I have a bad habit of deleting things. Files, folders, photos, memories. Anything I can get rid of I try to get rid of. It’s an impulsive action, one that almost always causes problems.

For example, every week I end up deleting every phone number from my cell phone. This stops me from reaching out to people I might want to talk to, but that may be the point. I think part of me only wants to deal with things I can’t get rid of. I’ve been horrified by death since I was six years old and I’ve been trying to ready myself for it since then.

Death to me is the final deletion, it might not really be, maybe everything is etched into the universe forever, but I have no way to know. From where I perceive reality things look temporary. Moments in time don’t repeat, even if the days seem similar, they’re still separate. So when I delete something, I imagine I can never get it back.

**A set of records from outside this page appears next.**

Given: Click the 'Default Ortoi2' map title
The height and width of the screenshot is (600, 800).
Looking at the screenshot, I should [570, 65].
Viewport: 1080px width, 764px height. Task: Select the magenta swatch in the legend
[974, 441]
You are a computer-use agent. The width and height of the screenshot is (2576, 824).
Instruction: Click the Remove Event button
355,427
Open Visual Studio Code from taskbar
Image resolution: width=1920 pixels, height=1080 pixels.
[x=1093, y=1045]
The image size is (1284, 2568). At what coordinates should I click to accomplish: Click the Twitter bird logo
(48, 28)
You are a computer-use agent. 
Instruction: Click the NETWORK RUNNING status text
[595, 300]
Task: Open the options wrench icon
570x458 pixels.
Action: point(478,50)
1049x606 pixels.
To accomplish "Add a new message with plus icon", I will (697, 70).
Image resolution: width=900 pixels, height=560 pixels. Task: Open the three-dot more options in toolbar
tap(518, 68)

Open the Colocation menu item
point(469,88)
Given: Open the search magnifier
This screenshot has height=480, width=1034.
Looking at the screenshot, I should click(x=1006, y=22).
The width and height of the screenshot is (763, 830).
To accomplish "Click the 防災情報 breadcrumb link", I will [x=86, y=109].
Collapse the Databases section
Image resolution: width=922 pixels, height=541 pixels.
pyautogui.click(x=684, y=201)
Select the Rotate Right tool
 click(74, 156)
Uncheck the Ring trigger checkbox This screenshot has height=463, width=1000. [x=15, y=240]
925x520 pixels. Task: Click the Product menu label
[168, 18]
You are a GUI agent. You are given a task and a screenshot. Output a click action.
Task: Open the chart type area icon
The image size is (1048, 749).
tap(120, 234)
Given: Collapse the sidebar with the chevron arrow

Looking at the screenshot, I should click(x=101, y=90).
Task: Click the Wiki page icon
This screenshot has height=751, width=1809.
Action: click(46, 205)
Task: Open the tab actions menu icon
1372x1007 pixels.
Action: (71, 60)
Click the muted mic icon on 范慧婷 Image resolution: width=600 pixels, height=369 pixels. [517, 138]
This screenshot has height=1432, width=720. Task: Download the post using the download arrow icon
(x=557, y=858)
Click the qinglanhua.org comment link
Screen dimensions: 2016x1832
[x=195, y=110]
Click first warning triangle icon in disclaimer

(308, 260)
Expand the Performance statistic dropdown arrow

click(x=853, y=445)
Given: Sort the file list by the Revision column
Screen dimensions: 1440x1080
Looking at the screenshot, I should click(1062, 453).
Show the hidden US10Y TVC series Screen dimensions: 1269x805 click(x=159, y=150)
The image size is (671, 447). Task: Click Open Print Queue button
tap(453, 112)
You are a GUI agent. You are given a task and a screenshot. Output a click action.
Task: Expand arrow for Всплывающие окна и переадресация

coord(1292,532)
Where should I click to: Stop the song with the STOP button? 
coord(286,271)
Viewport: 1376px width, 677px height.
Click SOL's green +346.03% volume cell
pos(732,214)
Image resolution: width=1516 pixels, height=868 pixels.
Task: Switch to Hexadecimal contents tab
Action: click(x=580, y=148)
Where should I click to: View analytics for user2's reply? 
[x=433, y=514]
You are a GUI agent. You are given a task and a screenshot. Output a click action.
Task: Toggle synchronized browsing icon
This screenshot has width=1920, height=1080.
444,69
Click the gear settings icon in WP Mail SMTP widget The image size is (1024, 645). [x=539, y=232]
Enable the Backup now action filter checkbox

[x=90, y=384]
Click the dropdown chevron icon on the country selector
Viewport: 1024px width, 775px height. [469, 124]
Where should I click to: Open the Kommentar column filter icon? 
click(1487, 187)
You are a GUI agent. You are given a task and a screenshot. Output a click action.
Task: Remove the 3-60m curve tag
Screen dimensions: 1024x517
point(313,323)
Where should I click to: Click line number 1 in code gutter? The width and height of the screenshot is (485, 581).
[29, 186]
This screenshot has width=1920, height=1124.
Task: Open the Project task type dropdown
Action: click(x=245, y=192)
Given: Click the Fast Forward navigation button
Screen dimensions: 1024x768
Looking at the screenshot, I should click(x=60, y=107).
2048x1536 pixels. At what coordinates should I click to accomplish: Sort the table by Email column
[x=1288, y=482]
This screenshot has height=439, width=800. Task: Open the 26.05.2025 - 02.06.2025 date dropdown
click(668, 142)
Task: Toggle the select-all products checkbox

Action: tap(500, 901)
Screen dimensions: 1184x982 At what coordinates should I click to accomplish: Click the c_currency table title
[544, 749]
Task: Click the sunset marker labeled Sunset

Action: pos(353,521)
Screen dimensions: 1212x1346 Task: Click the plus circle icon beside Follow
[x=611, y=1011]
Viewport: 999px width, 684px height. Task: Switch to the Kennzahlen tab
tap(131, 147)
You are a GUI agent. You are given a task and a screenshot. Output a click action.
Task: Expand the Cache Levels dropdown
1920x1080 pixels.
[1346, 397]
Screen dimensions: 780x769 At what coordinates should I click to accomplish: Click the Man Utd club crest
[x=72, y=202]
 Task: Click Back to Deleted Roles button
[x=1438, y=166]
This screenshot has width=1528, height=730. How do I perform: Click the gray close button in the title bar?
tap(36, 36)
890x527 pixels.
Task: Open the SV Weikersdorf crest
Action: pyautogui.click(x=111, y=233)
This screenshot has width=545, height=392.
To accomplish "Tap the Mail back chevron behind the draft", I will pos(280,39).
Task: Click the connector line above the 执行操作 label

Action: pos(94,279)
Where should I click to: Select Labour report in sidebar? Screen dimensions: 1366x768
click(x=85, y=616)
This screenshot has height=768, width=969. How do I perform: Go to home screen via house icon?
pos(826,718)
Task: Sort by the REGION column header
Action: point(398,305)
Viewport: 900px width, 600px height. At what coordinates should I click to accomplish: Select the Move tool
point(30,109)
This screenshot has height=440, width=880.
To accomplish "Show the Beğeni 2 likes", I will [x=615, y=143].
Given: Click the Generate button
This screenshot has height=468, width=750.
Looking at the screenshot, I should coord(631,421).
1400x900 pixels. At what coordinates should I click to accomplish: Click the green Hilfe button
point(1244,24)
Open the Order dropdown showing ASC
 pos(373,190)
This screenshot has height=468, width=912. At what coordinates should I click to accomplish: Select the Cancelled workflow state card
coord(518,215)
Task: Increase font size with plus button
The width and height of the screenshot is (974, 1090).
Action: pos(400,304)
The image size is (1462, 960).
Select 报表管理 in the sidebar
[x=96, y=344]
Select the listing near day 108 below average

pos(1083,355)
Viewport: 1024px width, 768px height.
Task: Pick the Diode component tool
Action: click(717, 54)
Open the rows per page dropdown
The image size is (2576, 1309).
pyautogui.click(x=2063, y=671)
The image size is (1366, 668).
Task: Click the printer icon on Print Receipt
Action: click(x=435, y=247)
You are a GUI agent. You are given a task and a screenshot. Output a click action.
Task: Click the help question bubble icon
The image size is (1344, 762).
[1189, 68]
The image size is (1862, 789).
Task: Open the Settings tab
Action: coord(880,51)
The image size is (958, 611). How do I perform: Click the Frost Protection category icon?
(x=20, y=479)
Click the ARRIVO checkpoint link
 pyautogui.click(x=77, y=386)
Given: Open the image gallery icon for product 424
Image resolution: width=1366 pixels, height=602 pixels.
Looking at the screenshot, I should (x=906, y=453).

Maybe I want to be proven wrong, or maybe I’m just mentally ill, I don’t know. Regardless of what the reasonings may be, deleting things has not hardened me towards death, I’m still terrified of it. I find dying so scary that I really don’t even want to live most of the time, since the two of them, dying and living, are so intimately connected. Can’t do one without the other, and I really hate one of them, so I guess I won’t be doing much while I’m here.

I wonder how long I can go before deleting these blog posts. It really would be nice to finally break the habit and commit to keeping something.